(Stored data entries)

━━━━━━━━━━━━━━━━━━━━━━━━━━━━━━

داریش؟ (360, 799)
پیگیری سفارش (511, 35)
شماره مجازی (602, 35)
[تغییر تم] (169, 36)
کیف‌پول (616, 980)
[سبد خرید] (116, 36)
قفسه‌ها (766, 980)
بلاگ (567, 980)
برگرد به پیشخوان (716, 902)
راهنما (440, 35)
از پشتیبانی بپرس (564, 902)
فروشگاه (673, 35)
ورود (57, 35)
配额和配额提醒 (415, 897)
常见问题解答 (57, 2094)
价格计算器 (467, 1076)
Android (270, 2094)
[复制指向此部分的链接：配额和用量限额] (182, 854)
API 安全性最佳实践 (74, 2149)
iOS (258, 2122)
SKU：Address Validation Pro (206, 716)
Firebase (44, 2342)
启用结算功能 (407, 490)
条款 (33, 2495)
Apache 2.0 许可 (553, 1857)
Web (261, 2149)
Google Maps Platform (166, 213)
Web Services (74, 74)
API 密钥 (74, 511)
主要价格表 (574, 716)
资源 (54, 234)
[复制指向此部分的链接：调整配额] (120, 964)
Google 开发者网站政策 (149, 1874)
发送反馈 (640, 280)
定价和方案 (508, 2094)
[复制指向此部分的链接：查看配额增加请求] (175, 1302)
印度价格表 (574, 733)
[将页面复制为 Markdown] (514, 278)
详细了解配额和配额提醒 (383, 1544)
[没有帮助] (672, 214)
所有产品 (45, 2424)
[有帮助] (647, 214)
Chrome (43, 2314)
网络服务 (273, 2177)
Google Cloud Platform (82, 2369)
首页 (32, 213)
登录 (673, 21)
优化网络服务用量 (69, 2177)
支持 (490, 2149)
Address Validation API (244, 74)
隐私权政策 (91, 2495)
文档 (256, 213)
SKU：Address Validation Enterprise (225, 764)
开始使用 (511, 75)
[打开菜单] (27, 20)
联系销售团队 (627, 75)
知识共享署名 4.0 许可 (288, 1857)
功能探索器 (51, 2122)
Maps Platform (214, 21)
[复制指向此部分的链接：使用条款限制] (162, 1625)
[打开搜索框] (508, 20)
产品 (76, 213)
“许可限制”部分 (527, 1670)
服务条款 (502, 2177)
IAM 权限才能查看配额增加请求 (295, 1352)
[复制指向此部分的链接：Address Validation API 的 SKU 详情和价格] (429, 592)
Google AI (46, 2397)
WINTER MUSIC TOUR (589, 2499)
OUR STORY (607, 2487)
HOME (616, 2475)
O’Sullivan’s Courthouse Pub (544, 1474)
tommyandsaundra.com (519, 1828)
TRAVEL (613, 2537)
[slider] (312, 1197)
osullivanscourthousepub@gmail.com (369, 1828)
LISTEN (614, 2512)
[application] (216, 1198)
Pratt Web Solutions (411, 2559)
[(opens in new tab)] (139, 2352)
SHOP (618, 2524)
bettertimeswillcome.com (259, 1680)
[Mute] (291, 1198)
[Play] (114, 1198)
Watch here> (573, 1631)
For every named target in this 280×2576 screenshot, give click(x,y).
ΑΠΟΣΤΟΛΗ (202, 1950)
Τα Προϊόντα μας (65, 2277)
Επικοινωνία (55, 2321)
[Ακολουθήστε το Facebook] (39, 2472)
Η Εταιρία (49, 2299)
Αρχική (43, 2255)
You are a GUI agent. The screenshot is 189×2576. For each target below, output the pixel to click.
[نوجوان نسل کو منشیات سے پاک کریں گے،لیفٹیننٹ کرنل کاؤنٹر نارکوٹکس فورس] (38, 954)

━━━━━━━━━━━━━━━━━━━━━━━━━━━━━━

● Work instructions: Go through the records above and return every line that holds the string "复制指向此部分的链接".

● Answer for the task:
[复制指向此部分的链接：配额和用量限额] (182, 854)
[复制指向此部分的链接：调整配额] (120, 964)
[复制指向此部分的链接：查看配额增加请求] (175, 1302)
[复制指向此部分的链接：使用条款限制] (162, 1625)
[复制指向此部分的链接：Address Validation API 的 SKU 详情和价格] (429, 592)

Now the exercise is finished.